At these words, and the tone in which they were said, Paul felt all desire leave him, to be replaced by something like despair. “You should have told me,” he said, falling back on the bed away from Katherine.

“I didn’t want to spoil your fun.”

“When you don’t like it, it spoils it for me anyway,” he said flatly.

“Oh, Paul. I’m sorry.”

“I’m sorry,” Paul said simultaneously. He reflected that this had happened before with Katherine, many, many times, and felt: Oh, the hell with it. He swung his feet over the side of the bed and sat up.

“I guess I’m just out of practice,” Katherine added.

No reply. Paul continued to sit on the edge of the bed, his back to her. “What time is it really?” she asked. “It feels dreadfully late.” She held up her wrist, squinting at the luminous dots of the little gold watch which she never removed except to wash. “My watch says—good heavens—ten-twenty.”

“Uh. That’s Boston time. It’s three hours earlier here.”

“That seems so strange. Seven-twenty, then.” In the dark, she adjusted the luminous dots.

“I’m hungry,” Paul said. “Are you hungry yet?”

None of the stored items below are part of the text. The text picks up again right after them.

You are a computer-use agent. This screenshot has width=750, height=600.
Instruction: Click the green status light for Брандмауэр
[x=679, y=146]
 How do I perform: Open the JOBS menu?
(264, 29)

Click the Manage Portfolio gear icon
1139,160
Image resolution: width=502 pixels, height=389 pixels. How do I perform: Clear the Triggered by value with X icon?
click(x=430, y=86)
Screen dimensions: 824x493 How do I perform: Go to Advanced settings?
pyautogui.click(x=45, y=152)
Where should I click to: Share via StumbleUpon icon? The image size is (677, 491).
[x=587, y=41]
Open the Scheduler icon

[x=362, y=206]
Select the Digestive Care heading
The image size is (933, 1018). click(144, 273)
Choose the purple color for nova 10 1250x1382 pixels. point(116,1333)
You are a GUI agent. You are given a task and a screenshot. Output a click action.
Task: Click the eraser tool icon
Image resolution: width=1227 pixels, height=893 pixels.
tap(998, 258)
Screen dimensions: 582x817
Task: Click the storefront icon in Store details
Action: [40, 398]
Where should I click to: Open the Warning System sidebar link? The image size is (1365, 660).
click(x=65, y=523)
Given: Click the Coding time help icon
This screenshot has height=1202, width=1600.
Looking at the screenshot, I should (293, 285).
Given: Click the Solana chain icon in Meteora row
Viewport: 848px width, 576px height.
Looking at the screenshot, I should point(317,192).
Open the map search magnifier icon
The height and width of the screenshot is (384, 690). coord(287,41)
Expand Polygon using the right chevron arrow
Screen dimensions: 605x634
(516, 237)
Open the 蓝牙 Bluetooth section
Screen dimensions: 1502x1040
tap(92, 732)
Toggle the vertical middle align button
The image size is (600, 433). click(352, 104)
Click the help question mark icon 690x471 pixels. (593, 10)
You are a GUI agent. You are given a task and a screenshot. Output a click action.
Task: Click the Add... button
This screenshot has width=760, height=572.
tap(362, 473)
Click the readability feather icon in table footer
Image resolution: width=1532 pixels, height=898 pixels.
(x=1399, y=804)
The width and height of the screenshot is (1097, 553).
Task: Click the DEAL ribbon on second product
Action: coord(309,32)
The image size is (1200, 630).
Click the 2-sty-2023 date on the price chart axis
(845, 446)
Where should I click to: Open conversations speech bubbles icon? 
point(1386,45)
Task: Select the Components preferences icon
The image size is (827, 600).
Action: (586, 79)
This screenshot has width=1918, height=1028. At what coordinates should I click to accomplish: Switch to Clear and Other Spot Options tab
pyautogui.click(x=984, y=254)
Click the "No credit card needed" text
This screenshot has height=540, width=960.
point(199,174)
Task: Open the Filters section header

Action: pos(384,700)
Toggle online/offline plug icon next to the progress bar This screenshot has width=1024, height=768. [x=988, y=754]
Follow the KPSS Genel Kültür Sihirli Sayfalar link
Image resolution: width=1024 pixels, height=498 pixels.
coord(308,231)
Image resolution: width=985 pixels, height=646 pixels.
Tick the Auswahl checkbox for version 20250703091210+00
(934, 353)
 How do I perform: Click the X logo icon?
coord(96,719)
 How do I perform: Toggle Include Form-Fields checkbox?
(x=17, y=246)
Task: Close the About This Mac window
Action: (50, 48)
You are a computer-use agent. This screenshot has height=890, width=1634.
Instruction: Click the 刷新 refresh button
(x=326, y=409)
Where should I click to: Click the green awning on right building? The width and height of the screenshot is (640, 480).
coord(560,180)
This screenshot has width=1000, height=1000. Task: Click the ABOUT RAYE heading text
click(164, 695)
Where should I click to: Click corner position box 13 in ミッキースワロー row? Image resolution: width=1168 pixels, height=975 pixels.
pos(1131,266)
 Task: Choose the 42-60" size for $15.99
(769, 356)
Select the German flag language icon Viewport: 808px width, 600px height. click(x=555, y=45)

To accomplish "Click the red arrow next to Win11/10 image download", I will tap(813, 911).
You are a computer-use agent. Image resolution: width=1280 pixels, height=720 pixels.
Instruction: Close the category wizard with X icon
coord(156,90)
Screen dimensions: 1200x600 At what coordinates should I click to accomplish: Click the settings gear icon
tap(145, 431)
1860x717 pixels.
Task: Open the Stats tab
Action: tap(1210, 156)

“I don’t know. I suppose I should try to eat something.”

“Let’s get up.”

Paul put on the light. The tiny room appeared around them: bare walls, bare floor, Katherine’s outsize Victorian furniture. Here was the elaborate marble-topped chest of drawers and bedside stand her parents had used, and their massive mahogany bed, carved with wooden fruit. Beside the bed stood the mop pail, full of wilted leafage—leaves sagging, and scarlet and golden flowers wilting for lack of water; collapsed on their stems, or fallen on to the marble tabletop.

2

P
AUL SAT IN THE
Publications Department of the Nutting Research and Development Corporation, surrounded by frosted glass. Actually only three sides of his office were frosted, but the view through his window, of smog-blurred roofs and smog-filled sky, gave much the same effect. The Nutting offices were on a hill a few miles from Paul’s house, and his window looked east over the city. On very clear days they said you could see the mountains, but there had been no such day since Paul’s arrival. It was half-past twelve, and he was hungry. He was waiting to go to lunch with his friend Fred Skinner, who occupied the adjoining office, but was now in conference with the head of the Publications Department, a man named Howard Leon.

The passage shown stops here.